A aplicação da vacina brasileira contra a dengue foi suspensa temporariamente pelo Ministério da Saúde após o registro de dois óbitos suspeitos e outros casos graves que podem estar relacionados à imunização. A decisão foi anunciada nesta segunda-feira (8) e vale para todo o país enquanto as investigações são concluídas.
Desenvolvida pelo Instituto Butantan, a vacina se tornou um marco para a saúde pública brasileira por ser a primeira do mundo contra a dengue aplicada em dose única e a primeira produzida integralmente no Brasil.
Segundo o Ministério da Saúde, cerca de 500 mil doses já foram aplicadas desde o início da campanha de vacinação. Nesse período, foram registrados 42 casos de reações graves que podem ter relação com o imunizante.
Casos seguem em investigação
De acordo com as autoridades de saúde, todos os casos ainda são considerados suspeitos e não há comprovação de que a vacina tenha causado diretamente os problemas registrados.
Durante coletiva de imprensa, o ministro da Saúde, Alexandre Padilha, afirmou que as análises realizadas até o momento não permitem estabelecer uma relação de causa e efeito entre a vacinação e os casos graves.
Apesar disso, a pasta decidiu interromper temporariamente a aplicação das doses por precaução, até que novas avaliações sejam concluídas.
Efeitos não apareceram nos estudos iniciais
O Ministério da Saúde informou que os eventos graves observados durante a campanha não foram identificados durante os estudos clínicos realizados antes da aprovação do imunizante.
Os testes envolveram cerca de 16 mil participantes e apontaram eficácia e segurança da vacina. Os resultados da pesquisa chegaram a ser publicados na revista científica Nature.

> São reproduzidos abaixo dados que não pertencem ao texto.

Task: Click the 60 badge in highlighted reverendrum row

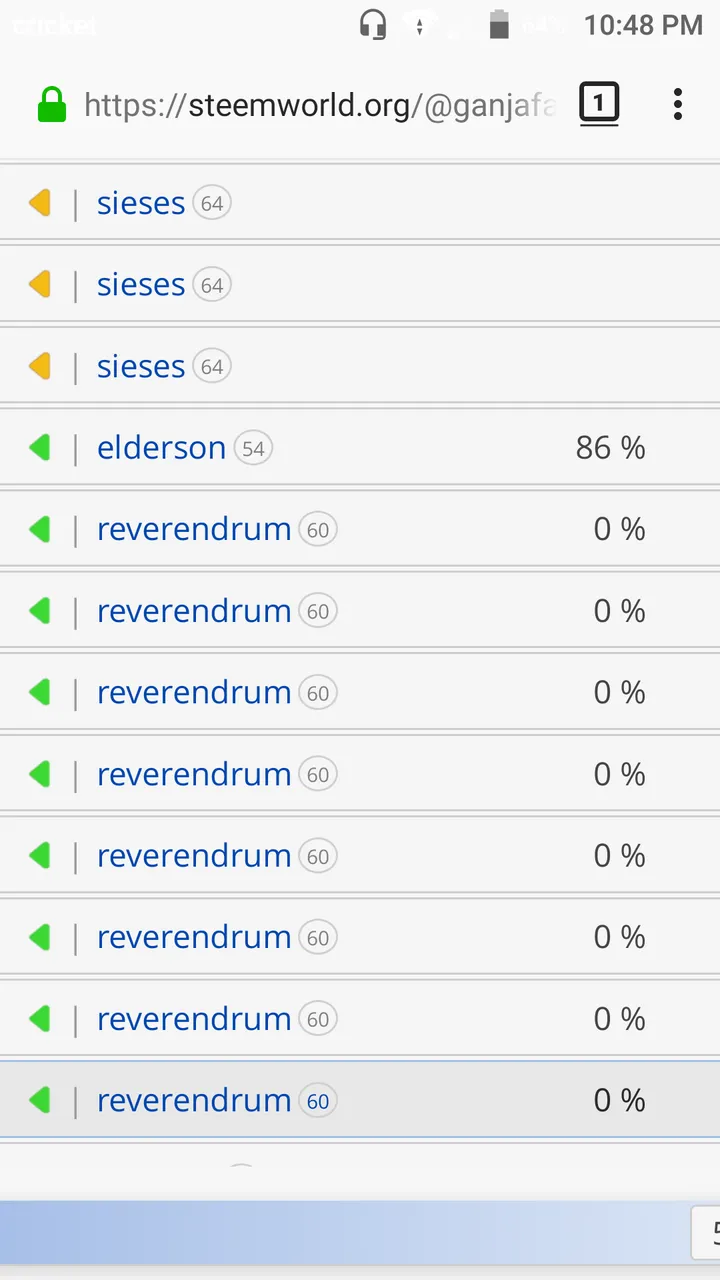Action: pyautogui.click(x=318, y=1102)

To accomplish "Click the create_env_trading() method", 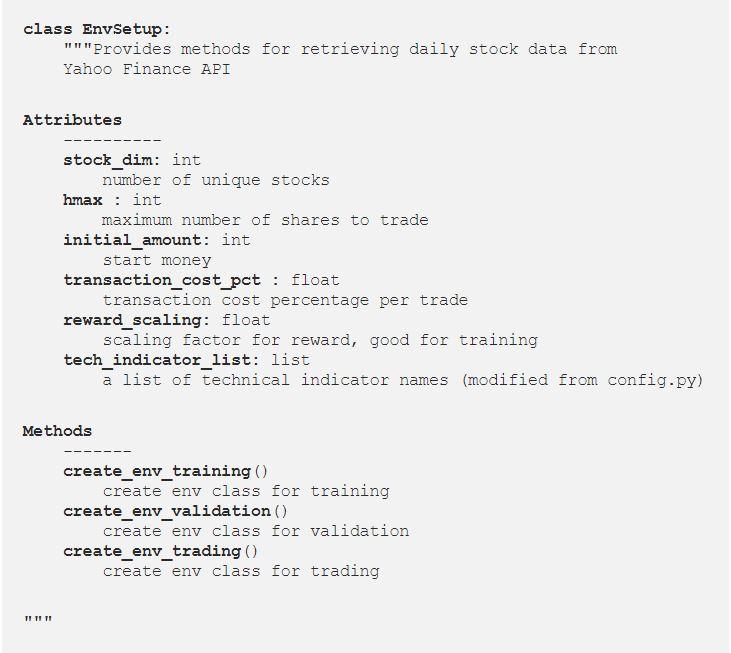I will 160,551.
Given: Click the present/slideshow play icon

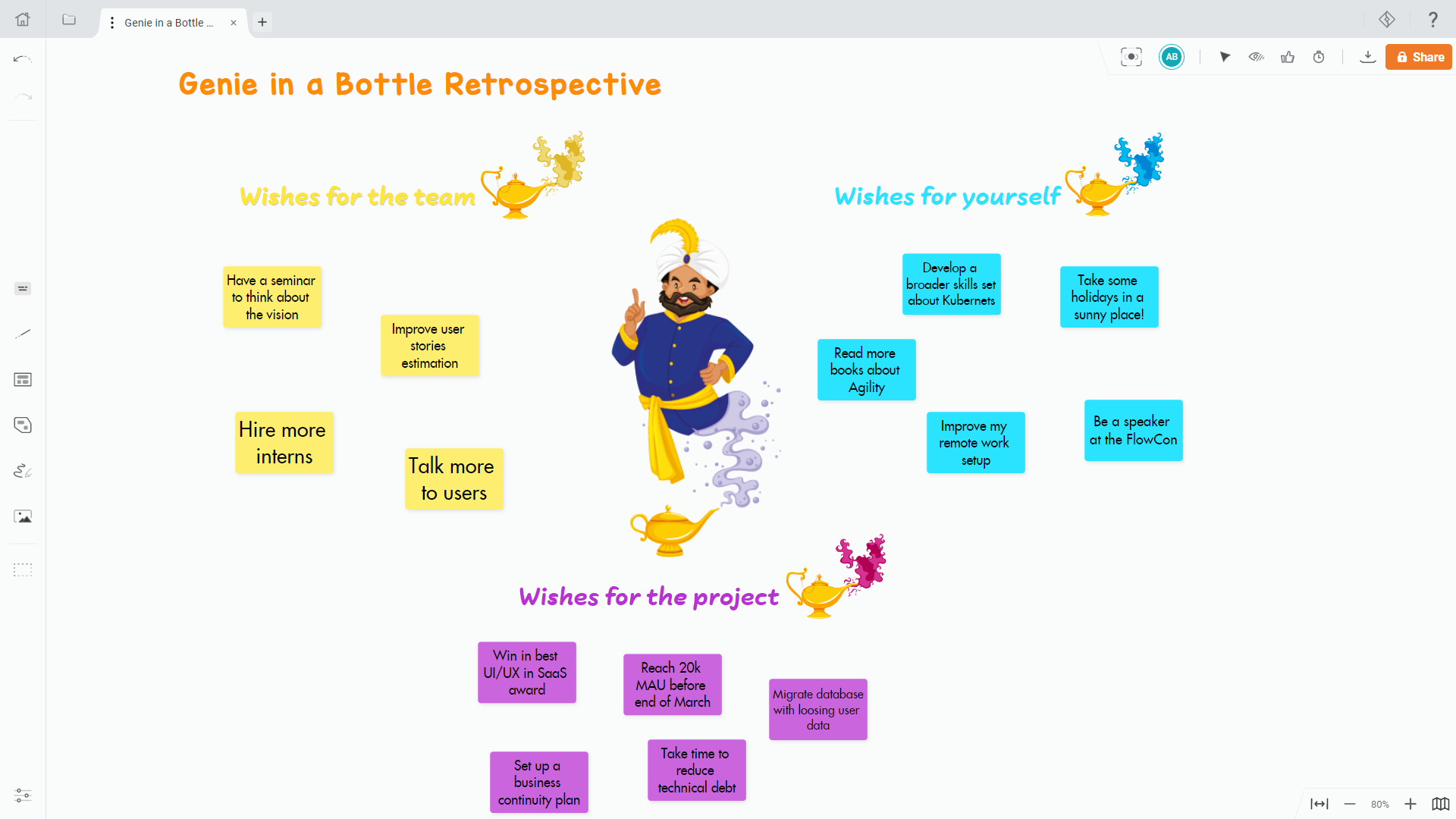Looking at the screenshot, I should pos(1225,57).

Agora, os órgãos de vigilância em saúde buscam entender se existe alguma relação entre a vacinação e os casos registrados após o início da aplicação em larga escala.
Orientação para quem foi vacinado
A recomendação das autoridades é que pessoas imunizadas nos últimos 21 dias procurem uma unidade de saúde para acompanhamento e monitoramento de possíveis reações adversas.
O Ministério da Saúde reforçou que a suspensão é preventiva e permanecerá em vigor até a conclusão das investigações conduzidas pelos sistemas municipais, estaduais e federais de vigilância em saúde.
O Instituto Butantan ainda não havia se manifestado sobre a decisão até a última atualização desta reportagem.